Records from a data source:
########

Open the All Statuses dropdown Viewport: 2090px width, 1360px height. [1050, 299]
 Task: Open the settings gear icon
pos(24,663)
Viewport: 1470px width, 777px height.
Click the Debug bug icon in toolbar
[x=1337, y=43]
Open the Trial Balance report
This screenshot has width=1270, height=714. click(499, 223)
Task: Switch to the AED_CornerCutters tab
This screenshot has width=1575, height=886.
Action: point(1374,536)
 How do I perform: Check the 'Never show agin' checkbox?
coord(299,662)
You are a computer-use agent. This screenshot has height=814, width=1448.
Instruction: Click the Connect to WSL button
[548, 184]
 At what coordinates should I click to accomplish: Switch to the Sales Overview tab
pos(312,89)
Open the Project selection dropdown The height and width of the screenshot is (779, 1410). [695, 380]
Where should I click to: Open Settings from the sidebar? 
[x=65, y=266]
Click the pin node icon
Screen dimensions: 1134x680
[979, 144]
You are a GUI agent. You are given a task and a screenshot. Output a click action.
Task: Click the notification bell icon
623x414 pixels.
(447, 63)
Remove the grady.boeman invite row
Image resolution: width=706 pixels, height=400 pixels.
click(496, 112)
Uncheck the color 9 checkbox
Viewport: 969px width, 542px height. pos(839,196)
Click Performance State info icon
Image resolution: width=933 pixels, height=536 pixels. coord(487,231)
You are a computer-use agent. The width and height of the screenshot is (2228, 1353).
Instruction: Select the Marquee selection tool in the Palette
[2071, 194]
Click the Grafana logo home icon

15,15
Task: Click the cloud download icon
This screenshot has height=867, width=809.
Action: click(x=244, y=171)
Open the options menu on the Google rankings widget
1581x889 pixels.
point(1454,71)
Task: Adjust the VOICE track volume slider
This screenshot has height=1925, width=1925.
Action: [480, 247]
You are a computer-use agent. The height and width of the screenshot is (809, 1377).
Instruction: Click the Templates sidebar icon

########

● **What this task involves**: In the entries above, which lines hold the string "agent"? Report all of them.

● **Output of the exercise**:
You are a computer-use agent. This screenshot has height=814, width=1448.
You are a GUI agent. You are given a task and a screenshot. Output a click action.
You are a computer-use agent. The width and height of the screenshot is (2228, 1353).
You are a computer-use agent. The height and width of the screenshot is (809, 1377).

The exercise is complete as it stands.